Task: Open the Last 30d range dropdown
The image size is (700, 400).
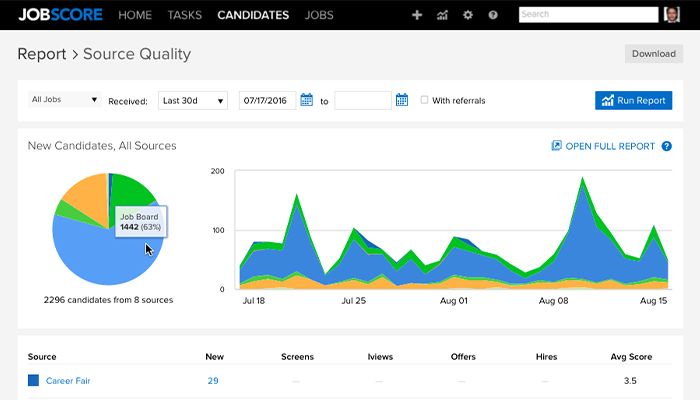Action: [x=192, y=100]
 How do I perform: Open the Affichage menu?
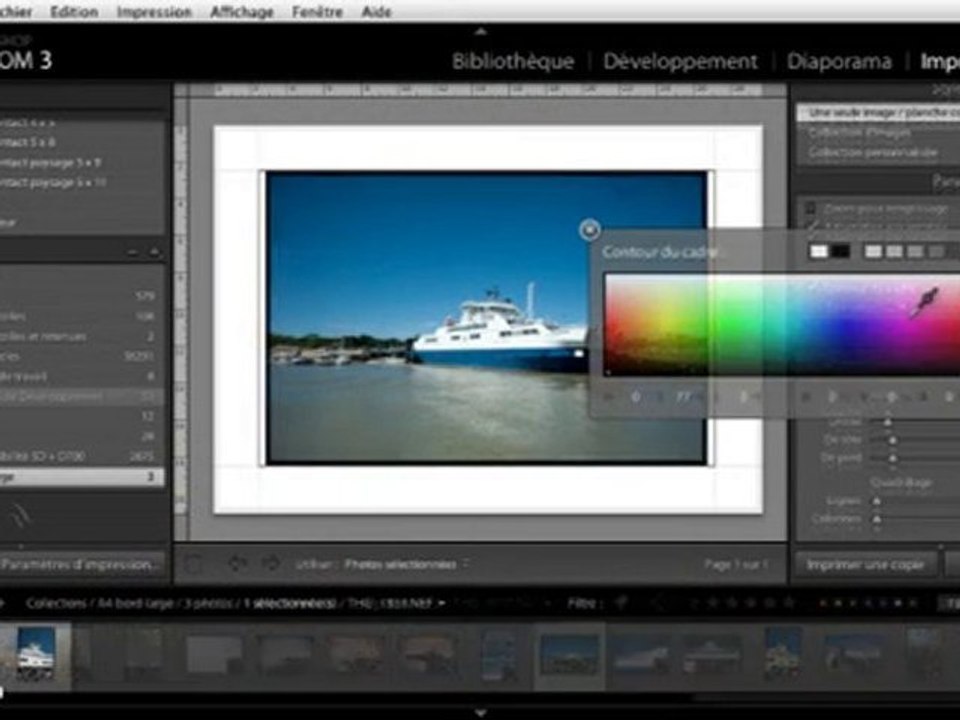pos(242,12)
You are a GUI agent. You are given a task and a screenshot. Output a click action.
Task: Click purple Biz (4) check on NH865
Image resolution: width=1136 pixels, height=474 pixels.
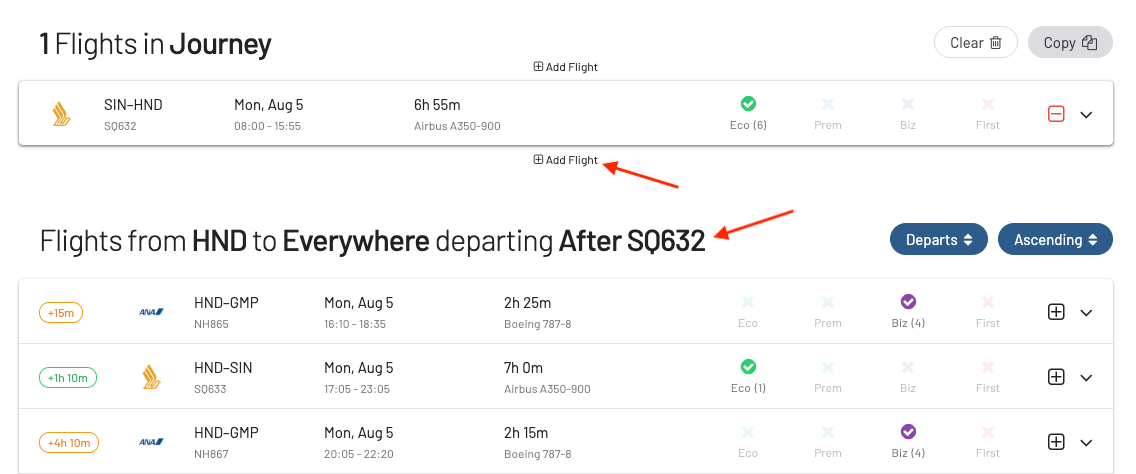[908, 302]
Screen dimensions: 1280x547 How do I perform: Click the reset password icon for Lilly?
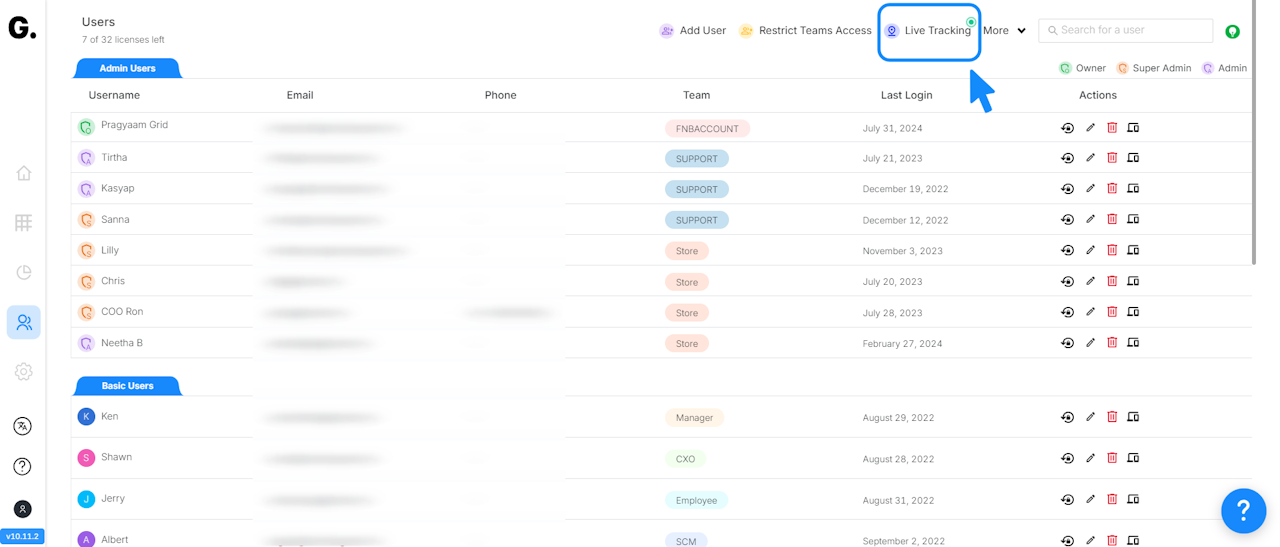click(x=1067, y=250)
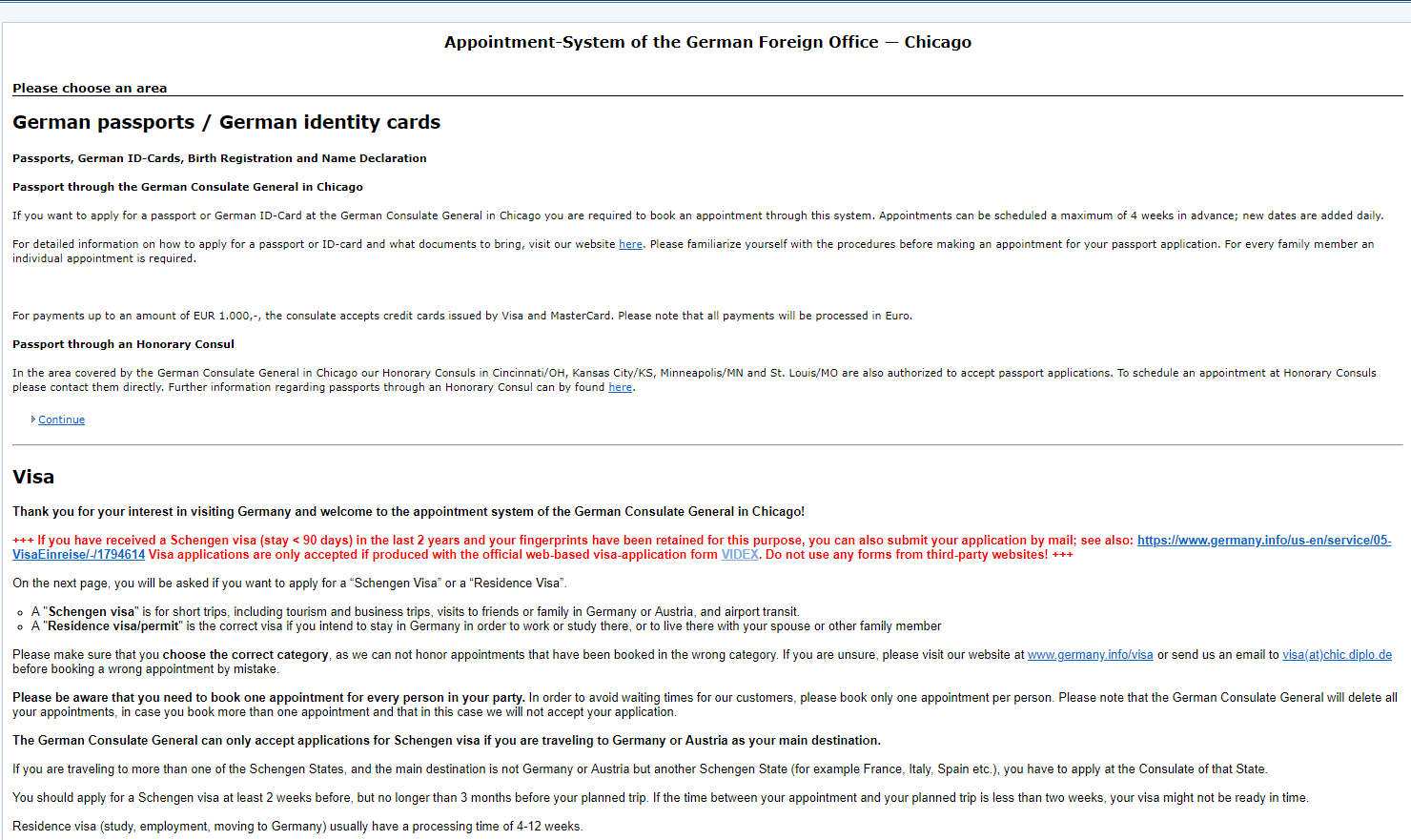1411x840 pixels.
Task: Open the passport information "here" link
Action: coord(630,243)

--

#### Directions for this task:
Without any of its pictures, the listing is to be repeated exactly as it stands.

#### Solved exercise:
Task: Open the Last 30d range dropdown
The image size is (700, 400).
Action: [x=192, y=100]
 How do I perform: Open the Affichage menu?
pos(242,12)
You are a GUI agent. You are given a task and a screenshot. Output a click action.
Task: Click purple Biz (4) check on NH865
Image resolution: width=1136 pixels, height=474 pixels.
[908, 302]
Screen dimensions: 1280x547 How do I perform: Click the reset password icon for Lilly?
click(x=1067, y=250)
1411x840 pixels.
Task: Open the passport information "here" link
Action: coord(630,243)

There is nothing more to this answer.